- Opening Delimiter -
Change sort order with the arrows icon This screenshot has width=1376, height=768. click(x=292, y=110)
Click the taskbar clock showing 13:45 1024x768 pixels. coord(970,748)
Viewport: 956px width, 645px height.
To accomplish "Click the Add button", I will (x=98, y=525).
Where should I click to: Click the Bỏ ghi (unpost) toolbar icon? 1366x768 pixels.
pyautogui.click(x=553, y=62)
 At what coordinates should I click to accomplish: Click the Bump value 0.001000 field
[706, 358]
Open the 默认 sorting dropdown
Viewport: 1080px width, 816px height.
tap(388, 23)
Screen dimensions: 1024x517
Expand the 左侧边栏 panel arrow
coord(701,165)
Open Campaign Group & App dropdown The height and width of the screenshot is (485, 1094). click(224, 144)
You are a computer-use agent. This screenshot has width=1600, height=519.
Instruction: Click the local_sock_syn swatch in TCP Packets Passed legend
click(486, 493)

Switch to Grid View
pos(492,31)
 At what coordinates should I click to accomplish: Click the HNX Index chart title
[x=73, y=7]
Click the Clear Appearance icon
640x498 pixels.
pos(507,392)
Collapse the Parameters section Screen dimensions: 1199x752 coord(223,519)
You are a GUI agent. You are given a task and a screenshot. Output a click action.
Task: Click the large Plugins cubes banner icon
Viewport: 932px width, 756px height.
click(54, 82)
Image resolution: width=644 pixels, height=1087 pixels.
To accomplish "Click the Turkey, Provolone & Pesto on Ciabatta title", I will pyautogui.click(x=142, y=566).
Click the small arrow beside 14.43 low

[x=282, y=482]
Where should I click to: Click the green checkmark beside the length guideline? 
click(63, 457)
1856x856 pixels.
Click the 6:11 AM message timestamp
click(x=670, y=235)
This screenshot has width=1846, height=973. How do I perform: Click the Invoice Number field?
- Closing Delimiter -
*TASK DIRECTIONS*
Print the entries above exactly as they were written, down to the last line.

*TASK RESPONSE*
Change sort order with the arrows icon This screenshot has width=1376, height=768. click(x=292, y=110)
Click the taskbar clock showing 13:45 1024x768 pixels. coord(970,748)
Viewport: 956px width, 645px height.
To accomplish "Click the Add button", I will (x=98, y=525).
Where should I click to: Click the Bỏ ghi (unpost) toolbar icon? 1366x768 pixels.
pyautogui.click(x=553, y=62)
 At what coordinates should I click to accomplish: Click the Bump value 0.001000 field
[706, 358]
Open the 默认 sorting dropdown
Viewport: 1080px width, 816px height.
tap(388, 23)
Screen dimensions: 1024x517
Expand the 左侧边栏 panel arrow
coord(701,165)
Open Campaign Group & App dropdown The height and width of the screenshot is (485, 1094). click(224, 144)
You are a computer-use agent. This screenshot has width=1600, height=519.
Instruction: Click the local_sock_syn swatch in TCP Packets Passed legend
click(486, 493)

Switch to Grid View
pos(492,31)
 At what coordinates should I click to accomplish: Click the HNX Index chart title
[x=73, y=7]
Click the Clear Appearance icon
640x498 pixels.
pos(507,392)
Collapse the Parameters section Screen dimensions: 1199x752 coord(223,519)
You are a GUI agent. You are given a task and a screenshot. Output a click action.
Task: Click the large Plugins cubes banner icon
Viewport: 932px width, 756px height.
click(54, 82)
Image resolution: width=644 pixels, height=1087 pixels.
To accomplish "Click the Turkey, Provolone & Pesto on Ciabatta title", I will pyautogui.click(x=142, y=566).
Click the small arrow beside 14.43 low

[x=282, y=482]
Where should I click to: Click the green checkmark beside the length guideline? 
click(63, 457)
1856x856 pixels.
Click the 6:11 AM message timestamp
click(x=670, y=235)
This screenshot has width=1846, height=973. How do I perform: Click the Invoice Number field?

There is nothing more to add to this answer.